Dear Sir,
We read with interest Kasaven et al., (1) who eloquently describe some
of the implications to the practice of obstetrics and gynaecology. They
correctly identify the heightened anxiety that patient’s face when
attending hospital during pregnancy. During this time the reduction in
patient attendance can be multifactorial. However, we feel one area
which has been neglected is partner support. There is evidence that
having a partner present during a birth can reduce a woman’s anxiety and
additionally be beneficial to the partner (2). Father’s also can
experience significant anxiety in the peri-natal period (2) and maternal
stress particularly with relationship strain can be harmful to the baby.

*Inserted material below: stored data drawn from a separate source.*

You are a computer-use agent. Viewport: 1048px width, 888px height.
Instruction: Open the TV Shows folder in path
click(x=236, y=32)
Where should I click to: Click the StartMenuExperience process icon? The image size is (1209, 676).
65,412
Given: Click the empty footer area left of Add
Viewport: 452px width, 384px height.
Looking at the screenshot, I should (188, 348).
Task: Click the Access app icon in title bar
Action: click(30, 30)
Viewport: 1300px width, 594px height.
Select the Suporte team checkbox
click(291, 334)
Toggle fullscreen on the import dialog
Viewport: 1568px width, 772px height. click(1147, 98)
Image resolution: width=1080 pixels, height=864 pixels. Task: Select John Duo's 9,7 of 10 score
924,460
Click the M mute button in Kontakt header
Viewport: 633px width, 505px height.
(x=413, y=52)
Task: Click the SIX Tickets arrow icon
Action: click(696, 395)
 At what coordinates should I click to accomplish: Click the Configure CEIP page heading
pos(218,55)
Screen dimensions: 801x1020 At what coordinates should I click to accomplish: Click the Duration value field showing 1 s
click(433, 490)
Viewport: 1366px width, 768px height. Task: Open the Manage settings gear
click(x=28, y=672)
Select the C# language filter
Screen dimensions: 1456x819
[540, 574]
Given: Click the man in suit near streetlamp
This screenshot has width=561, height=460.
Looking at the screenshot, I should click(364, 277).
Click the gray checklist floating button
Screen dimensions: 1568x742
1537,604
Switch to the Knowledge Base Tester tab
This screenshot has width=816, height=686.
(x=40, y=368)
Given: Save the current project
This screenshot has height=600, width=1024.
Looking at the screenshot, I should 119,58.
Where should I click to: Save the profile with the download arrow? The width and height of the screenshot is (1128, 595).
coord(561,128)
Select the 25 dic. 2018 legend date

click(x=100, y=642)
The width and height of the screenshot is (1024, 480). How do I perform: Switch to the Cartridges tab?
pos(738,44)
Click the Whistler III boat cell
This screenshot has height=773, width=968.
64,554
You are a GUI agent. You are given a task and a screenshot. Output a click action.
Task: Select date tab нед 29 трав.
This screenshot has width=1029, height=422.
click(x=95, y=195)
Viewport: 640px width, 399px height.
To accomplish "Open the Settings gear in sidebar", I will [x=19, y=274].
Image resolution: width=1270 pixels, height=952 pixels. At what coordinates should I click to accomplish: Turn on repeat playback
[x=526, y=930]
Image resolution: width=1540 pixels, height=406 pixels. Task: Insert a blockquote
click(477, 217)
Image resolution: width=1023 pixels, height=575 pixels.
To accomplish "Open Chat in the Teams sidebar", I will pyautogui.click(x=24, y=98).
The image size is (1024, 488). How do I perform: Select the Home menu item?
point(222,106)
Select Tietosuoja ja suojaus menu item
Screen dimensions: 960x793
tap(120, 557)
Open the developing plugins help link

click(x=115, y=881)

Parental presence during CPR for a child is beneficial for parents as
they can make sense of the situation. It logically would also be
beneficial to partners with maternal emergency caesarean sections and of
course postnatally to bond with the baby (3). Current policy dictates
that fathers can only be present during the birth, however in a
multiparous woman or a woman requiring a crash caesarean section the
timeframe allowing for partner’s attendance is not reasonable or
feasible. COVID-19 is clearly the reason for this policy, however,
examining the risk of a couple, who have both been screened as negative
on a COVID-19 test and live in the same household. If the male member of
the couple has COVID-19 the female is likely to have a high viral load
from the partner due to kissing or sexual intercourse (4), a common
practice in an attempt to induce labour. The early knowledge of
infection can allow for appropriate infection control measures to be put
in place. The rate of a false negative is 4-30% (4) but this is still a
risk with the mother. The risk to staff with correct personal protective
equipment and training is minimal (4). Additionally, women who do not
have continuous support are more likely to have an instrumental/surgical
delivery, use more pain medication, prolonged labours which may result
in complications such as postpartem haemorrhage (5), which ultimately
places hospitals and clinicians at greater risk of litigation. With risk
of domestic violence and risk of increased mental health issues as
highlighted by Kasaven et al., are we doing more harm than good and is
this an unintended consequence of COVID-19 that could be prevented? The
implication to patient care is huge for what appears to be little
benefit. Have we forgotten that we should be delivering patient centred
care? Perhaps it is time for change.
Herron JBT (1), Herron RL (2)
1. University of Sunderland, Faculty of health science and wellbeing,
Chester Road, Sunderland SR1 3SD.
2. Northumbria University, School of Nursing, Midwifery and Health, 2
Sandyford Rd, Newcastle upon Tyne NE1 8QH.